Названы в этом допросе и имена тех сотрудников НКВД в Париже, в чьем непосредственном подчинении находился он сам: это прежде всего Кислов, кроме того — Жданов, Азарьян, Г. И. Смирнов. Реальные то были фамилии или условные — сказать трудно.
— Сообщите, кого вы завербовали во французскую разведку, — спрашивает Эфрона лейтенант Копылов.
— Я никого и никогда ни в какую иностранную разведку не вербовал, — отвечает подследственный.
— Вы лжете. Следствие располагает достаточными материалами, опровергающими ваше утверждение…
Фиксированная часть допроса на этом обрывается.
В «деле» Эфрона, как уже говорилось, — восемнадцать допросов. Но можно быть уверенным, что на самом деле их было больше. И известно из сложившейся тогда практики, что протоколы составлялись далеко не всегда. Еще раз повторю и то, что самый добросовестный пересказ протоколов — да даже и полная их публикация! — реальной картины происходившего в застенках советских тюрем того времени не только не передаст, но можно даже сказать, что и прямо ее исказит. Ибо слишком важное и страшное остается «за кадром». Соблюдена видимость прямой трансляции, но изображение отсутствует, звук приглушен, мы слышим словно бы механический голос, читающий убогую выжимку сказанного там, по ту сторону экрана…
Последний восемнадцатый протокол имеет дату 5 июля 1940 года. 13 июля того же года помечено обвинительное заключение, утвержденное заместителем Военного прокурора СССР Афанасьевым.
Трудно найти ответ на вопрос: почему же еще целый год вслед за этим откладывалось вынесение приговора? Ибо он будет вынесен только 6 июля 1941 года, спустя три с лишним недели после начала Отечественной войны.
Работа на Лубянке, естественно, кипела и в сороковом — сорок первом, хотя и сбавила немного обороты.
Не искали ли замены Эфрону на роль лидера?
А если отказались от замысла — почему продолжали держать в Москве?
Весной 1941 года у Цветаевой затребовали вещи для мужа на этап. Они были переданы. Но зачем, почему вещи, если еще не был вынесен приговор? Многое неясно.
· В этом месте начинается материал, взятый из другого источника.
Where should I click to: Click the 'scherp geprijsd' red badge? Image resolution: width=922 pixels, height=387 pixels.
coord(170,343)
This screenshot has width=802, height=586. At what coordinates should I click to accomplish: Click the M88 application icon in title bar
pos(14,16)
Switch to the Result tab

Ко дню суда я еще вернусь.**
Из показаний Ариадны Эфрон несравненно труднее, чем из показаний Сергея Яковлевича, вычленить элементы правды. Ибо после злополучного допроса 27 сентября она принимает (как многие и многие, напомним, оказавшиеся в застенках всемогущего ведомства в тридцатые годы!) предложенный следствием путь «версии на выживание». И это вынуждает ее — как и других — густо смешивать реальность с фантазией, не только применительно к собственной биографии, но и в характеристиках тех лиц, о которых ее спрашивают. Не нам, умудренным всем, что мы теперь знаем, осуждать за это двадцатисемилетнюю молодую женщину. И все же скажу о впечатлении, которое складывается при внимательном чтении дела Ариадны.
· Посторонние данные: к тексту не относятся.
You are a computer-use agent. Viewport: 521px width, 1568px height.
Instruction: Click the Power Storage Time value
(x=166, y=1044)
Это впечатление можно свести к тому, что иллюзии, с которыми дочь Эфрона так сжилась в свои юные годы и которые заставили ее вернуться в Советскую Россию еще весной 1937 года, — раньше всех других членов семьи, — эти иллюзии не утратили над ней своей силы даже тогда, когда сама она оказалась в силках беспощадной машины следствия. Чара «великого эксперимента», по которому якобы идет ее родина на путях создания самого справедливого общества в мире, так долго созревала в ней вдали от предмета обожания, что освободиться от нее было нелегко.